Airbus corruption scandals: truce with UK, US, French authorities
Airbus has confirmed that it has reached a breakthrough in some of the many fraud scandals that the aerospace company has been facing for over a decade now. The European manufacturer said it reached an agreement in principle with French, United Kingdom and the United States authorities, which were investigating suspected bribery, corruption, as well as, in the United States’ case, alleged violations of export controls allegations.
Airbus said it reached preliminary agreements with the French Parquet National Financier, the U.K. Serious Fraud Office and the U.S. authorities on January 28, 2020. Before coming into force, the agreements still have to be approved by French and U.K. courts and a U.S. court and regulator.
“These agreements are made in the context of investigations into allegations of bribery and corruption as well as compliance with the U.S. International Traffic in Arms Regulations,” a statement by the company reads.
Britain’s Serious Fraud Office launched an investigation into Airbus in August 2016, after the company uncovered irregularities in aircraft sales documents and reported itself to the authority. The flawed documents concern the use of intermediaries (the middle man) in airplane sales in the company’s civil aviation branch.

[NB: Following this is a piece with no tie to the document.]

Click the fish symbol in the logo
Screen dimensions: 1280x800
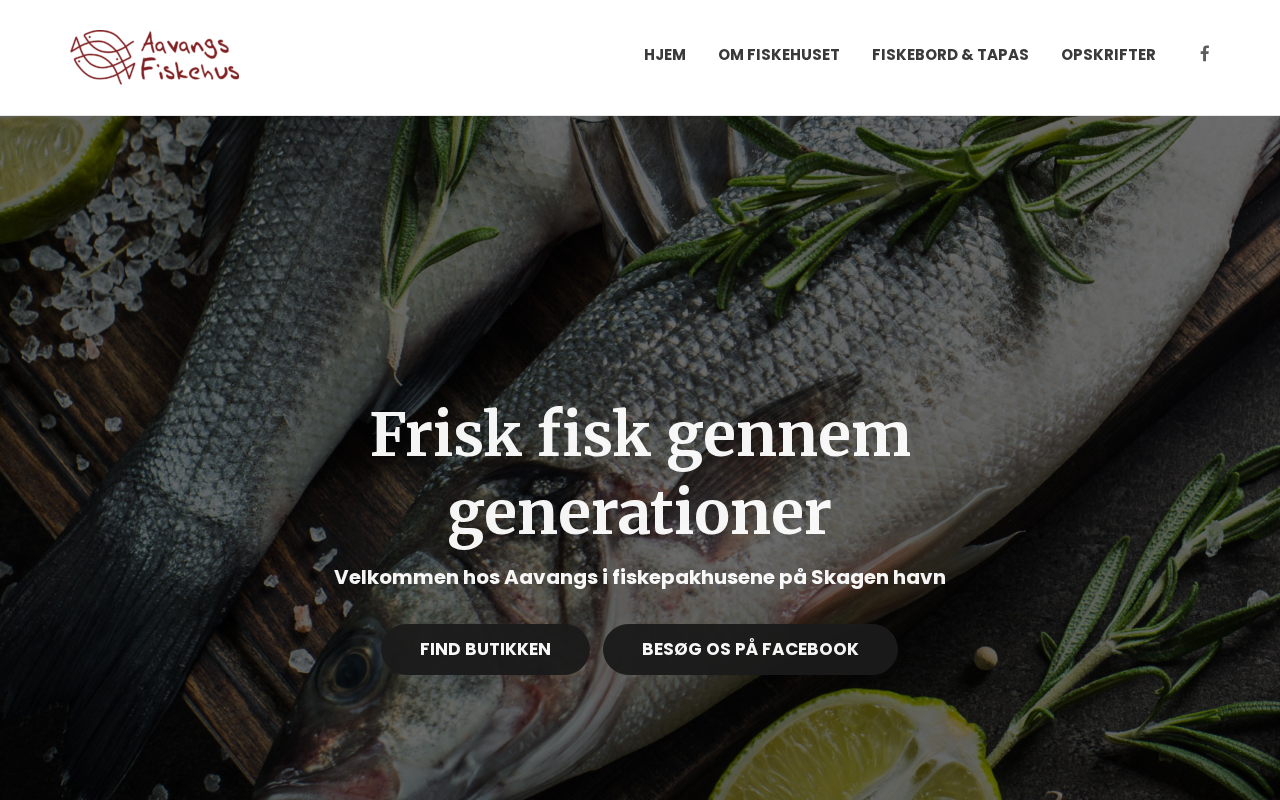[x=102, y=57]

In March 2017, Airbus confirmed that France’s financial prosecutors were also conducting an investigation. In 2018, an investigation by the U.S. authorities followed. In the latter case, the European manufacturer found evidence of possible violations in the reports filled in compliance with U.S. arms export regulations.
Airbus business practices reaching over a decade ago have been investigated by various authorities on both sides of the Atlantic ocean. The European company’s actions, in civil aviation as well as defense business branches, were questioned by French, UK, German, Austrian, U.S. authorities, in some cases involving more than one investigation at the time.
For instance, in early 2018, the company closed a corruption investigation by agreeing to pay up over €81 million in a settlement with German authorities. German prosecutors were investigating the company’s €2 billion worth Eurofighter jets sale to Austria from 2012. The very same deal had previously landed the company in hot water in Austria as well.